Brian Flechsig of Mad River Outfitters and the Midwest Fly Fishing Schools has built one of the most-watched fly-fishing YouTube libraries in the country, and his spring 2026 book review is the kind of episode that sends fly shops and used-book hunters into a small frenzy. Five titles, two of them brand new, three of them old enough that he warned viewers they may have to chase them down second-hand.
Flechsig led with what he called "one of the most beautiful books I've ever laid my eyes on" - A Fishable Feast by Matt Supinski and Kirk Deeter. The subtitle, "fly fishing and eating your way around the world", captures the format. Supinski, a long-time Flechsig collaborator and Ohio State graduate, told him "fly fishers love to eat, so this book should be a slam dunk." Flechsig agreed. "It is so beautifully done," he said. "There's literally they take you on a trip around the world and fish in all these different countries, all these different regions, and they talk about the fishing and their experiences there in those places. And then with Matt being the chef that he is, there's recipes from each region." He has already cooked the Belize-style guacamole-and-shrimp-cocktail recipe and called it delicious. The shop's first run of copies, he said, was already moving briskly.
Monty Burke, the journalist who wrote Lords of the Fly, gave the cover blurb that Flechsig read on screen: "Deeter and Supinski have taken a really cool concept combining fly fishing and eating adventures from around the world and absolutely nailed it. The spirits of Lefty and Bourdain hover over this book nodding in approval." The Mad River Outfitters team is now planning a Sunny Brook Trout Club event with Supinski cooking from the book in the evenings.
The second pick is older but, in Flechsig's words, "one of the best books I've ever read." Bob Popovics' Fly Design is a book he has been returning to as he ties more hollow-style baitfish patterns this season. Popovics, who passed away two years ago, is a name Flechsig places on his shortest of short lists. "There's been three men that have changed fly tying forever and in fly shops forever, and that's Kelly Galloup, that's Blane Chocklett and that's Mr. Bob Popovics," he said. The hollow-fly techniques in the book, he added, translate beyond saltwater to almost any baitfish-imitation work.
The two Vincent Marinaro picks are nostalgia and instruction in one. A Modern Dry Fly Code, which Flechsig bought when he worked at Stream Side Outfitters in the late 1980s, is the book he keeps returning to for thorax-style dries during Hendrickson, Sulphur and caddis hatches. In the Ring of the Rise, Marinaro's deep-dive into trout rise forms, sits beside it. "If you're into trout fishing and you're into dry fly fishing and rising trout," he said, "this book is absolute must-read." Both, he warned, are likely out of print and hard to find new.
The last pick is the one Flechsig spent the longest on - Every Cast: Chronicles of a Deeply Hooked Angler by Steven Sautner.
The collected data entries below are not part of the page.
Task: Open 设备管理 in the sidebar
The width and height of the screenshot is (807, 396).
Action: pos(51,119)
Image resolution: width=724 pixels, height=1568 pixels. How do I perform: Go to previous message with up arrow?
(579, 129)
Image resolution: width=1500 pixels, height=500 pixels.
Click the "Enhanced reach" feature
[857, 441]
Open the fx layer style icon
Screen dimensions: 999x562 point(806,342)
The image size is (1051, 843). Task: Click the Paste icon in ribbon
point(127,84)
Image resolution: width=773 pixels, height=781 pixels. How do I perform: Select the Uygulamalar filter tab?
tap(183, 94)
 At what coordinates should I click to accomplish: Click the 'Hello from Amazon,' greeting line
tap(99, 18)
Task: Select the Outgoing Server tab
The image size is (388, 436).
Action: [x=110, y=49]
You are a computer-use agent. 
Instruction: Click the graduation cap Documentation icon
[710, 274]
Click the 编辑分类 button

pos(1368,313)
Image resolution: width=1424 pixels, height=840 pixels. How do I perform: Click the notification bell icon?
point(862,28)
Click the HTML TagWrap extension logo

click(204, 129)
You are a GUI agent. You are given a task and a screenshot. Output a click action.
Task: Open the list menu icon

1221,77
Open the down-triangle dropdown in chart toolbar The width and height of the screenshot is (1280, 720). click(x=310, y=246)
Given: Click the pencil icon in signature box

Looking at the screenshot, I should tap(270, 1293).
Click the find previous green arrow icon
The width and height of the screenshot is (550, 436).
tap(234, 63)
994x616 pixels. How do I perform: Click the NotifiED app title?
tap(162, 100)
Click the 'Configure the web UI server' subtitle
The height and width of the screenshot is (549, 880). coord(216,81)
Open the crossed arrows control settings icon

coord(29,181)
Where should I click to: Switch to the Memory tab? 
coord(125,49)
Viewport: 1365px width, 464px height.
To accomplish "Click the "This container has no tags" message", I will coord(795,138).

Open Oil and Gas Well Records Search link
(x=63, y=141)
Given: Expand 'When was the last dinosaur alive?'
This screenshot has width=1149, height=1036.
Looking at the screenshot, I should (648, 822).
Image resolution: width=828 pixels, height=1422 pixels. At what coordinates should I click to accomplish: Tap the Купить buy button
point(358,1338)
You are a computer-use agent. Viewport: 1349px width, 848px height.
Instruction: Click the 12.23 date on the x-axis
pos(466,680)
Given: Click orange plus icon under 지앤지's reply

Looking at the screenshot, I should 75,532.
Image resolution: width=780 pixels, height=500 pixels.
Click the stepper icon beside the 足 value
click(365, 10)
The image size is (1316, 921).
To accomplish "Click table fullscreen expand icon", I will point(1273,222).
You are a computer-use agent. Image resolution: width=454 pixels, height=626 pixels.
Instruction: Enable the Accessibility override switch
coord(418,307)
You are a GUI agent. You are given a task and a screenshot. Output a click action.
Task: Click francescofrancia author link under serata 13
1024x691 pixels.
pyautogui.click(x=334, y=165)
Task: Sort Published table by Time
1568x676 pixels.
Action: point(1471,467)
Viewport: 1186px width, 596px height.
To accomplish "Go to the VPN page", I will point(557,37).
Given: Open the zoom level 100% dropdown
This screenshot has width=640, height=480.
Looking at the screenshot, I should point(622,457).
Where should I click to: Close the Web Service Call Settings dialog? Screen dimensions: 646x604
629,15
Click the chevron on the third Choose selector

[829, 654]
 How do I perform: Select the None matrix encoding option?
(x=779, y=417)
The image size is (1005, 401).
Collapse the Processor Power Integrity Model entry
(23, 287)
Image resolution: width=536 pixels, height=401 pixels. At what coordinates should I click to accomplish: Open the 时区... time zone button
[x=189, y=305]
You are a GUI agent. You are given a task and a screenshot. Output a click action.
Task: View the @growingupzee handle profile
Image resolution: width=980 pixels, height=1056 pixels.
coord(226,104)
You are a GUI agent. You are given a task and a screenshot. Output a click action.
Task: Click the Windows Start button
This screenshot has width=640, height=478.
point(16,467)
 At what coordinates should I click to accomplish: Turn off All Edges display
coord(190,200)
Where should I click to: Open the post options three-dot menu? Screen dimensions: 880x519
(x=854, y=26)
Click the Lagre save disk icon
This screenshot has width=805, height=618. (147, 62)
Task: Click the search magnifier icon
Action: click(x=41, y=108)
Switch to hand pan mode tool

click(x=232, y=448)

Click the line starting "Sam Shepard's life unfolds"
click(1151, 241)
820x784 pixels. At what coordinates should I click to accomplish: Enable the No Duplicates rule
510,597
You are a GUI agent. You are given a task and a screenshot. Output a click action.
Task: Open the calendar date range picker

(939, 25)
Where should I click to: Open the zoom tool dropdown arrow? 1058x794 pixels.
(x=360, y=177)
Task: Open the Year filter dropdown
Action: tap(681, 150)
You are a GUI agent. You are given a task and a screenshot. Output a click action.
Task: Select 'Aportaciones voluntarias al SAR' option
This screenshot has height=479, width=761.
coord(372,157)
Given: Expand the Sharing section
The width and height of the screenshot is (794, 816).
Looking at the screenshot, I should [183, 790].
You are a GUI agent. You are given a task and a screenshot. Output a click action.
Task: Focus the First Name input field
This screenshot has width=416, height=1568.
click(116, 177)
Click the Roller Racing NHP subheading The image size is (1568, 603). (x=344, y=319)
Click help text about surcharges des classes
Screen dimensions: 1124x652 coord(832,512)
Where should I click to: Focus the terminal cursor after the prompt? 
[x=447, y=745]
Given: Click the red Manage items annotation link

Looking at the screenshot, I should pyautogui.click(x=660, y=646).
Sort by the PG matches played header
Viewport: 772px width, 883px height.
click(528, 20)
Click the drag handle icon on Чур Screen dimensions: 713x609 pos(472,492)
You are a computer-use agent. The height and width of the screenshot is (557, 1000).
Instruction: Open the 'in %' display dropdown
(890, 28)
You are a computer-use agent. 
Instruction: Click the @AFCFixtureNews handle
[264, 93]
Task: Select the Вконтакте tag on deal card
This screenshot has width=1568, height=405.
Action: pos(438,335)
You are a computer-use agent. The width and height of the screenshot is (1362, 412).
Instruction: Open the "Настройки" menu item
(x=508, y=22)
Flechsig got the book unsolicited via email and finished it the weekend before filming. "This guy is so good. And this book is sub-titled The Chronicles of a Deeply Hooked Angler. And this guy is deeply hooked. I mean, this guy is obsessed with fishing," he said. The format - short stories rather than long chapters - is a deliberate selling point. "You don't have to invest an hour in a chapter to get through."
Flechsig dog-eared a chapter on catch and release for the broadcast. "Sometimes catch and release fly fishing can feel almost dogmatic with an unending imagery of anglers coddling game fish just before a preordained release so it can fight another day," Sautner writes. "But I do get it. Putting fish back may be the single most effective act of individual conservation we can take. So it admittedly feels kind of weird when I occasionally land a legal fish, then kill it and take it home for dinner." Sautner's punchline - "Ethics, unlike regulations, can be subjective and yours may vary from mine" - is the kind of fresh take Flechsig argues the sport has been missing.
The second passage Flechsig flagged is from Sautner's chapter on what he calls a slow-fish movement. "Use our technically advanced gear, data and knowledge and collectively not catch so many damn trout," Sautner writes. "Instead of whacking 50, throttle back a little. Relax. Breathe. Study the poetry of the river. Fish more, but cast less. Let's call it a slow fish movement." Flechsig's own verdict was unhedged. "I can't say enough about it. It's called Every Cast. If you like reading fishing stories, this is just off the charts. So there you go, friends. Every Cast."
Flechsig finished the segment with a job-done line that fits the time of year. "It's dry fly season around the country and especially here for us in Ohio. We've got Hendrickson hatches. Sulphurs are on the way." The reading list, in other words, is a working list as much as a wish list.